#### Trecho fornecido

A pintura está ligada à parábola judaica sobre a Verdade e a Mentira, que diz:Certa vez a Verdade e a Mentira se encontraram. Caminharam juntas um bom tempo, através de longo caminho, comentando sobre tudo o que viam. A Mentira estava muito à vontade, a Verdade, nem tanto. À beira de um riacho, a Mentira comentou quão convidativa estava a água, como se harmonizava com a temperatura do ar, no que a Verdade concordou. Perto dali, encontraram belo poço, abastecido pela água do riacho e coberto lindamente pela vegetação local.
“Vamos entrar no poço?”, convidou a Mentira. Parece que a água nos está chamando!”A Verdade, ressabiada, não concordou de pronto, mas ao experimentar com a mão a água do poço, percebeu que realmente estava deliciosa. Tiraram as roupas, entraram na água e continuaram a conversar. Num descuido da Verdade, porém, a Mentira saiu muito depressa de perto da companheira, subiu a pequena ladeira lateral e roubou as roupas da Verdade que estavam nos galhos da árvore, à margem dali. Mesmo sob protestos da companheira, vestiu-as e saiu correndo, deixando a Verdade para trás, totalmente nua, porque ela se recusou a vestir as roupas andrajosas da Mentira e imaginou, dentro de sua pureza e inocência, que não teria do que se envergonhar se andasse daquela maneira até recuperar seus pertences.

########
#### Dados fornecidos

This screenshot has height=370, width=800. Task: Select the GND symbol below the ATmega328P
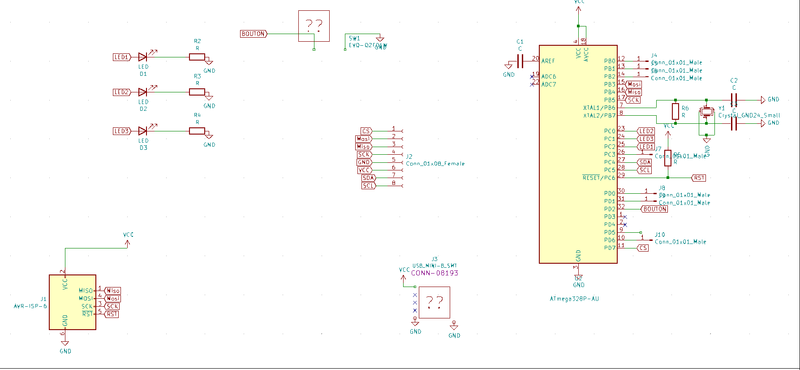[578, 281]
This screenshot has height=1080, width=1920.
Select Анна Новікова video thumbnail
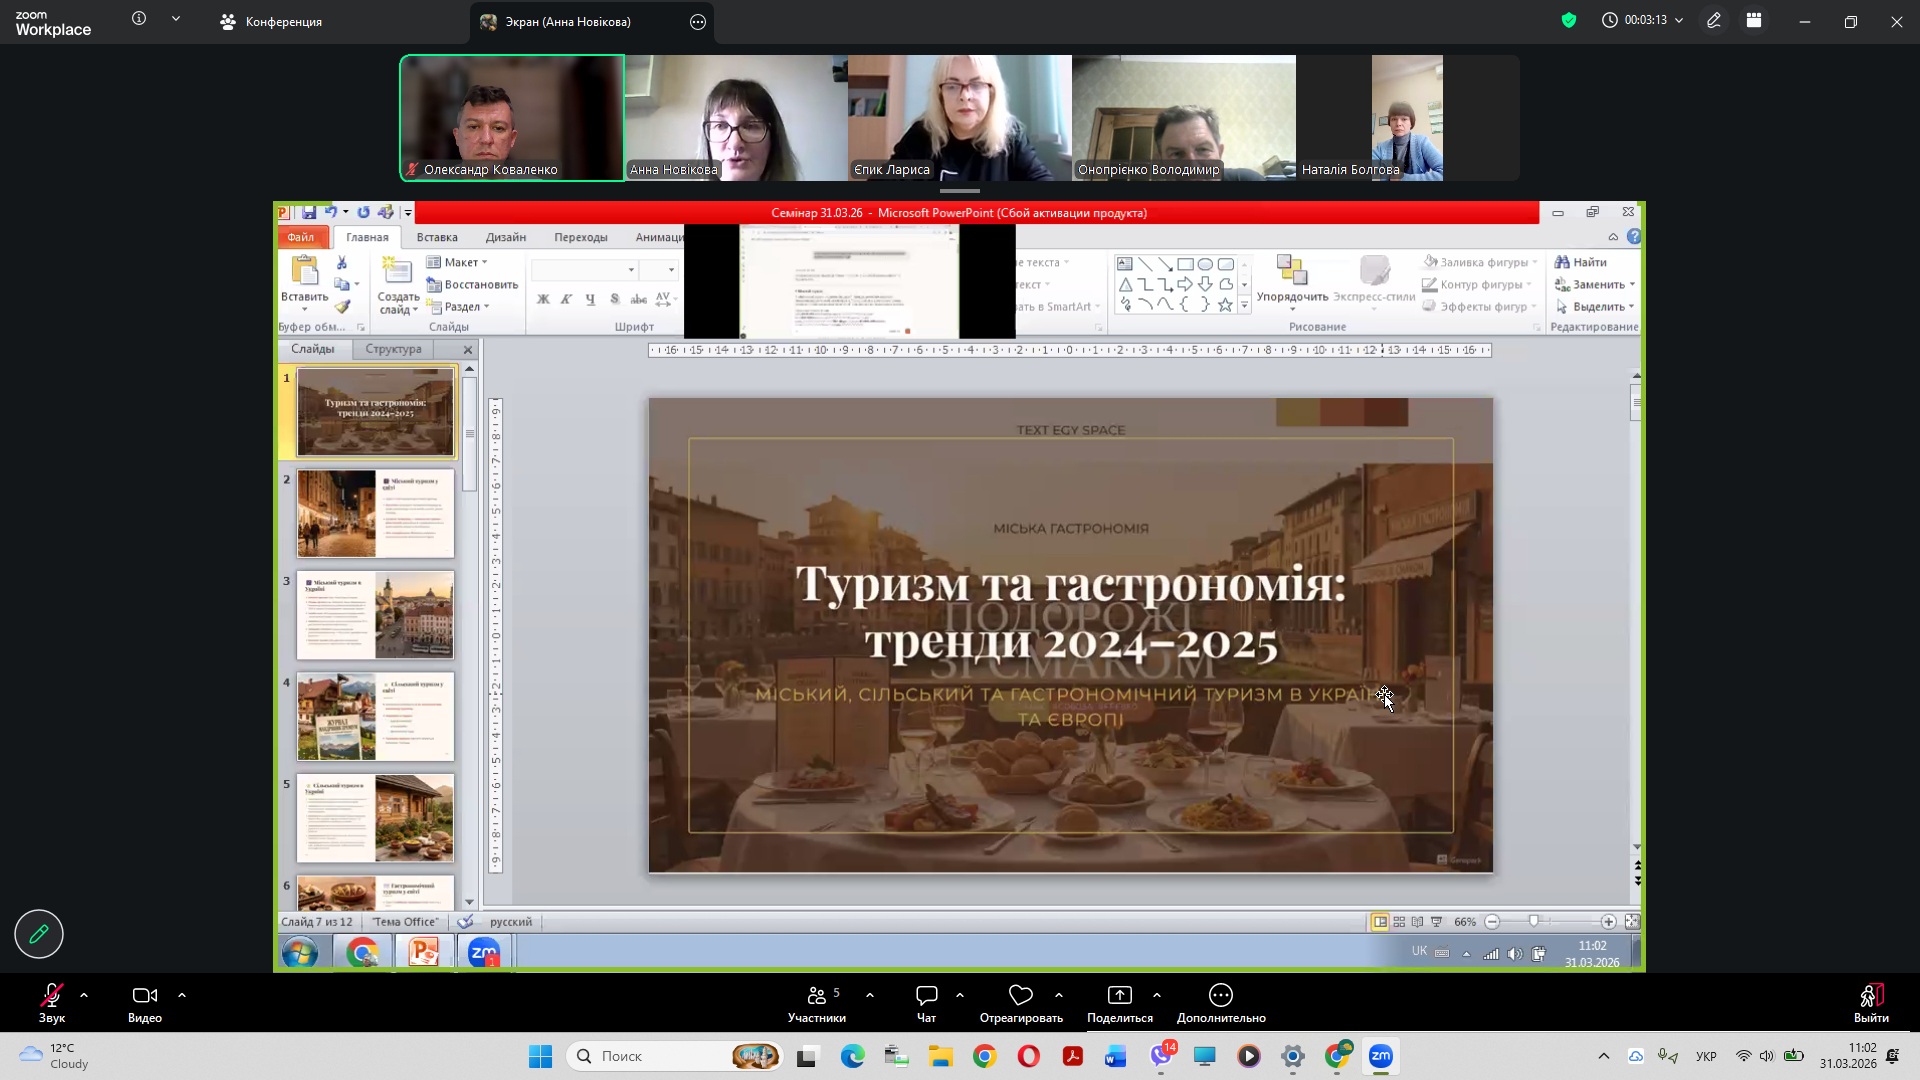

########

■ **Tarefa a realizar**
Dê continuidade ao trecho sobre a parábola da Verdade e da Mentira, começando logo após a última frase apresentada.

■ **Resultado do exercício**
Não tendo outra opção, saiu a caminhar nua pelas ruas, procurando pela Mentira, já vestida com suas roupas. Mas não foi bem sucedida. As pessoas aceitaram bem a Mentira vestida com as roupas da Verdade, mas não acolheram a Verdade nua, que foi-se vendo constrangida com os olhares de reprovação, mesmo que todos soubessem do ocorrido, que suas roupas estavam em poder da falsa amiga e usurpadora. Ao perceber a hipocrisia das pessoas que se mostravam desgostosas e desagradadas por ver a Verdade nua, e aceitavam tão bem a Mentira vestida com suas roupas, voltou para o poço, entrou nele e desapareceu para sempre, escondendo sua nudez dos olhos da humanidade.
Desde então a Mentira perambula pelo mundo, vestida com as roupas da Verdade e é bem aceita aonde quer que vá.
Há, no entanto, outra versão para o final. A Verdade, quando voltou ao poço, recusou-se a vestir as roupas da Mentira e, por não ter do que se envergonhar, saiu a caminhar nua pelas ruas das vilas e cidades. Percebeu então que aos olhos de muita gente, é preferível encontrar a Mentira vestida de Verdade, que a própria Verdade … nua e crua.